Audio Secrets and Backwards Messages
The Shriek fight hides a creepy audio Easter egg that's easy to miss. If you rip the cinematic audio from the final confrontation and reverse it, a two-second whisper resolves into the sentence 'You are just a little bird.' This isn't fan theory - Moon Studios deliberately layered it into the master track.
What makes this even better is that art director Jeremy Gritton confirmed they 'reverse-engineered the story from the final boss fight.' So that hidden line isn't just spooky audio; it's pure narrative irony. Shriek spends the entire game tormenting Ori for being small, but the reversed audio reveals she's 'just a little bird' herself. It's a subtle touch most players will never catch, but it completely recontextualizes her character once you know it's there.
Complete Checklist and Hunting Strategy
Early Game Secrets (Inkwater Marsh to Wellspring)
Your first steps into Inkwater Marsh set the tone for the whole adventure, and this zone is absolutely packed with stuff you'll kick yourself for missing.
For health upgrades, you can grab three Life Cell Fragments here, but the one most folks walk past is tucked behind a breakable floor just left of that first Keystone door.

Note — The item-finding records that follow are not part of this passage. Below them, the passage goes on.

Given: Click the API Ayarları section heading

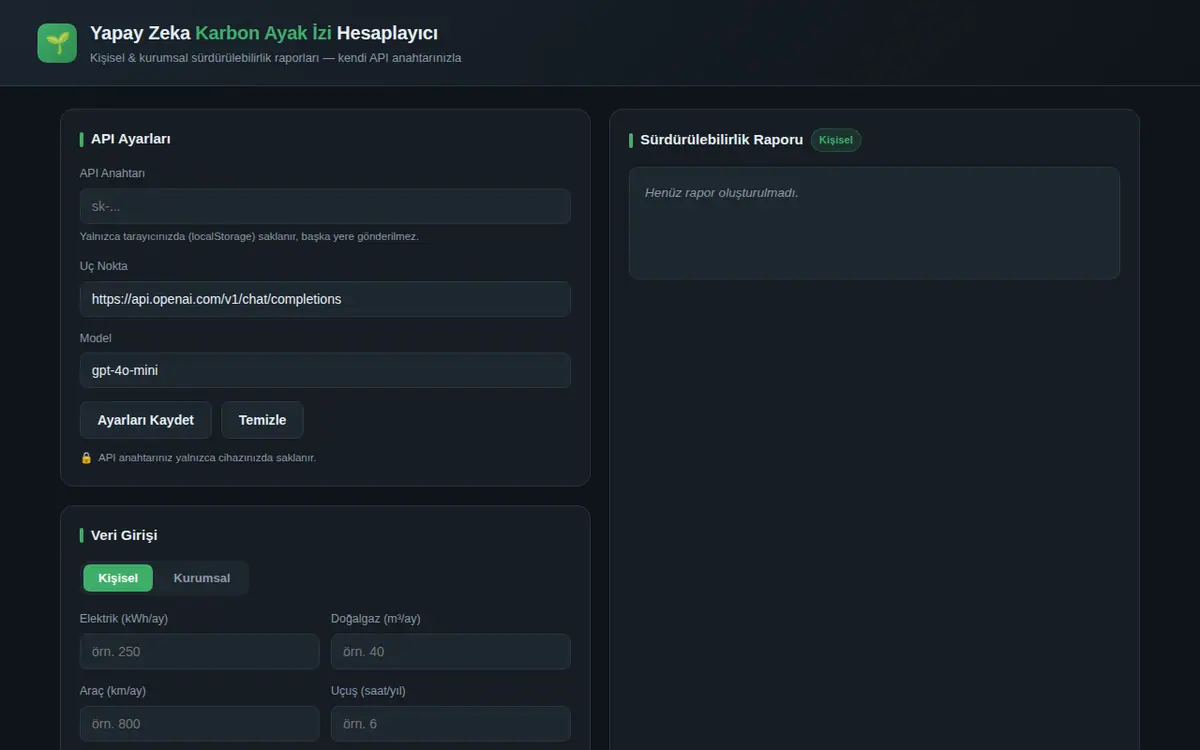Looking at the screenshot, I should 130,139.
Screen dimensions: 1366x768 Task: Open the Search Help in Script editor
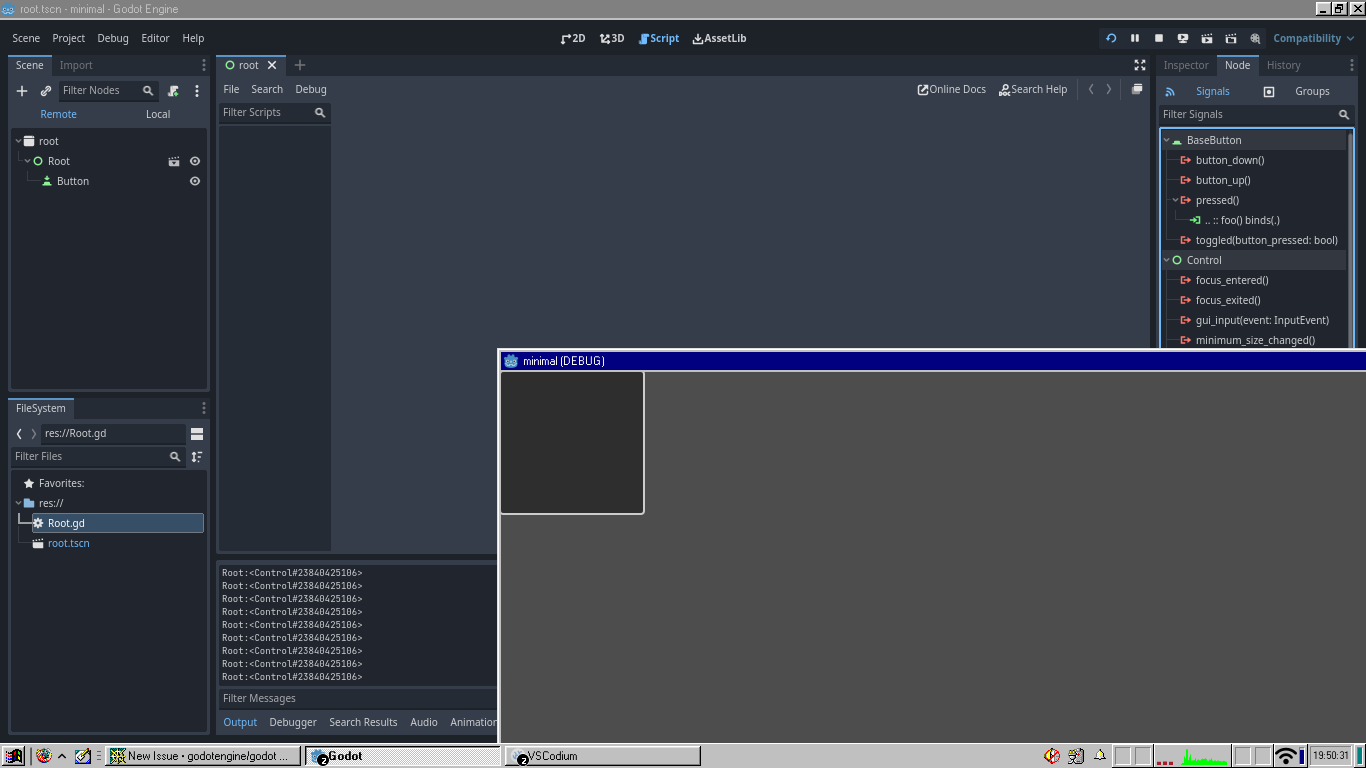click(1033, 89)
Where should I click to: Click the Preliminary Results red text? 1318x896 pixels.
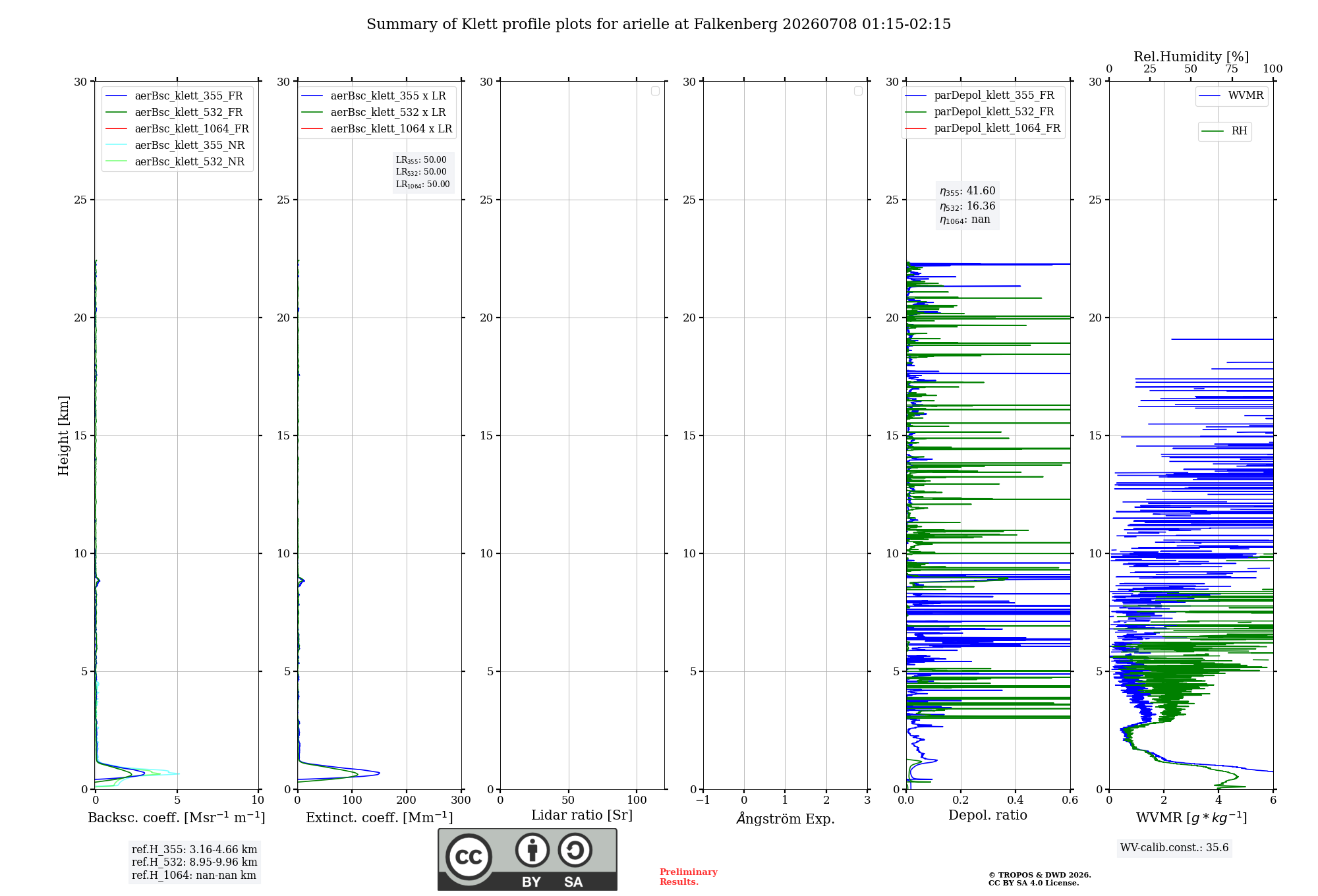tap(689, 877)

Keep an eye out for cracked terrain. Energy upgrades are just as important - you've got two Energy Cell Fragments on the menu. One's hiding underwater beneath the first Grapple point you'll come across, while the other comes from knocking out the 'A Little Braver' side-quest, which you should definitely do since it also hands over some Gorlek Ore and Spirit Light.

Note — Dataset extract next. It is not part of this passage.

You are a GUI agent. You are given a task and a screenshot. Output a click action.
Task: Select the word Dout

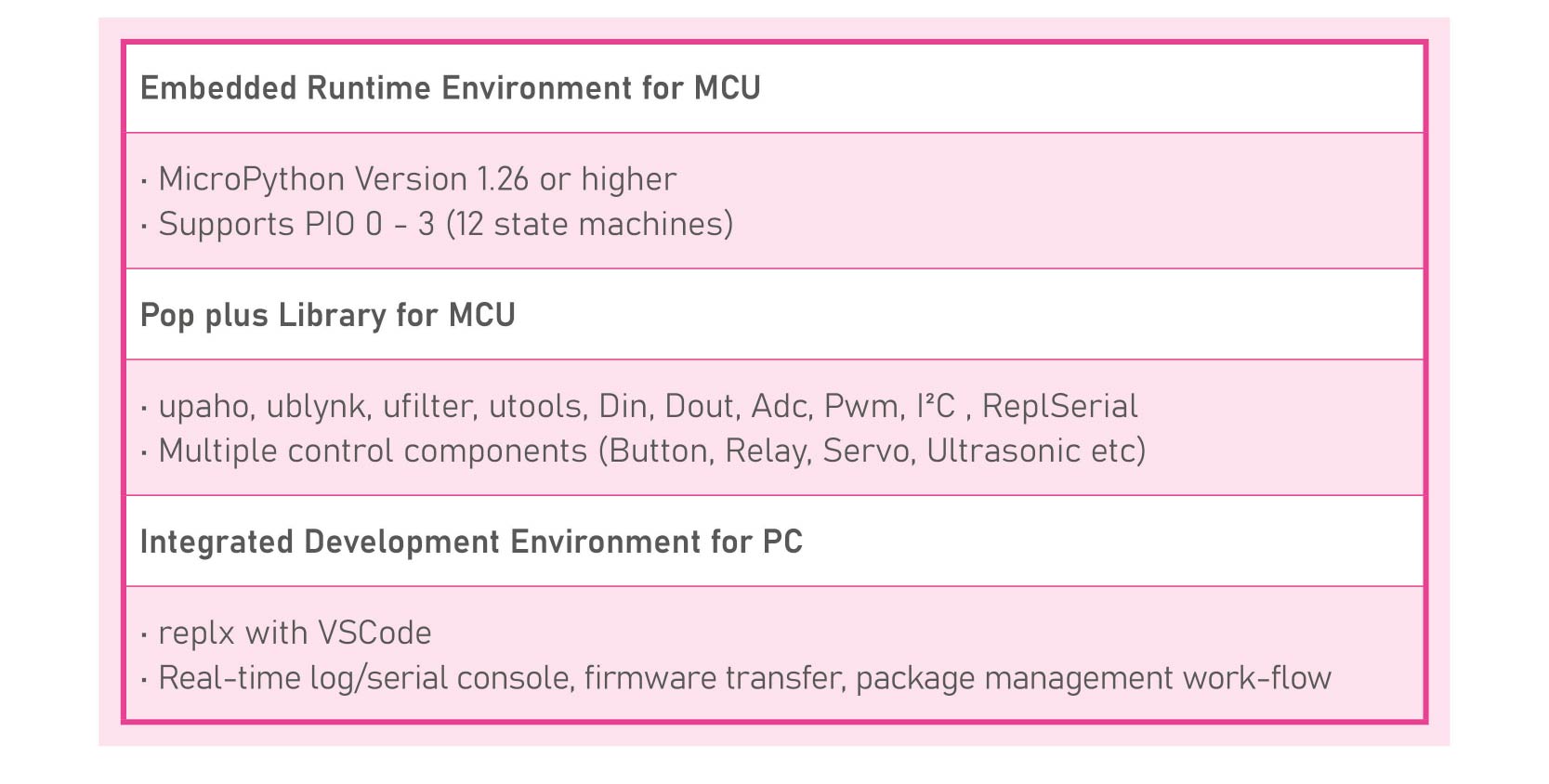[x=700, y=406]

There's also a spirit shard you don't want to sleep on. Before you ride that elevator up to Wellspring, check the crawl-space above the giant Ginso-tree-looking trunk - that's where Resilience is hiding. And here's a pro tip: activate the Map Stone before you leave Inkwater Marsh. If you don't, Lupo's shop won't even spawn in Wellspring Glades, and you'll be stuck without his crucial map upgrades.
Mid-Game Exploration (With Secret Shard)
Mid-game exploration completely flips once you snag the 'Secret' shard. You won't get it until after you grab the Grapple ability, since Twillen in Wellspring Glade wants you to fetch the Eerie Gem from Windswept Wastes first.

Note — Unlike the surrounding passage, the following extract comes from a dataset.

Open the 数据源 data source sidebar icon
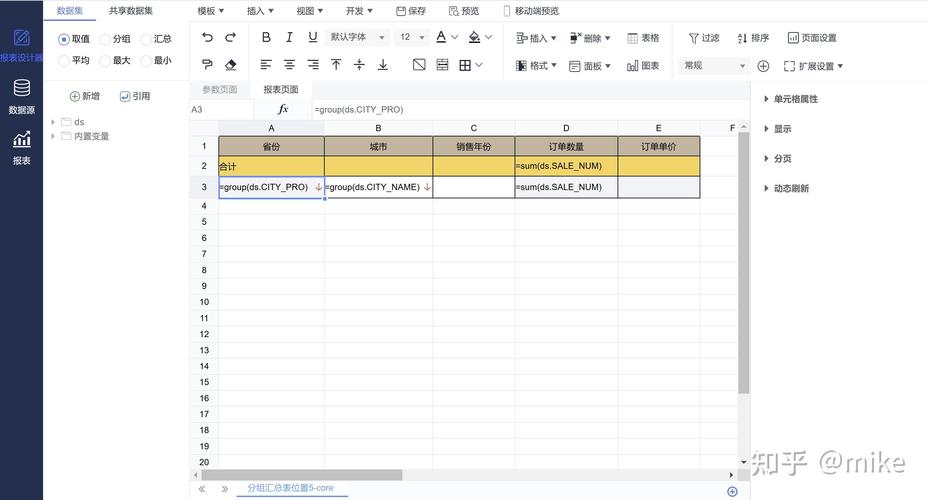pyautogui.click(x=21, y=97)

Once you've got Secret equipped, hidden walls and floors start glowing purple, and you'll realize you've been walking past loot caches for hours. The Wellspring aqueducts and Luma Pools are absolutely stuffed with these, so you'll want to systematically sweep back through every zone you've already cleared.
While you're at it, there are a couple other shards that become easier to spot. In Midnight Burrows, ring the six bells in order (1-2-3-4-5-6) to score Last Stand - it's a monster for survivability. And in Silent Woods, that upper-left shaft you probably ignored? With Burrow, you can finally reach it and grab the Splinter shard hiding inside.
End Game Cleanup and Developer Rooms
After you've collected every main-story Wisp and gained the Launch ability, the map finally opens up completely. The deeper sections of Silent Woods that were taunting you the whole game? Now you can actually explore them.
This is also when you can stumble onto some weird meta stuff. The game's internal codename 'Patagonia' is still visible if you dig through the Windows 10 product ID and program namespace - it's a weird little easter egg that somehow made it into the final build.
And if you want to end your playthrough on an emotional gut-punch, finish the 'Family Reunion' quest, then immediately trek back to that hut in Silent Woods. The scene that triggers is... well, let's just say you'll want some tissues handy.
Mastering Ori's secrets transforms a beautiful journey into a rich, layered experience. By equipping the right shards, revisiting areas with new abilities, and knowing where to look, you can uncover every hidden achievement, collectible, and heartfelt tribute. Now, with this knowledge, you're ready to explore every corner and discover the true depth of Moon Studios' creation.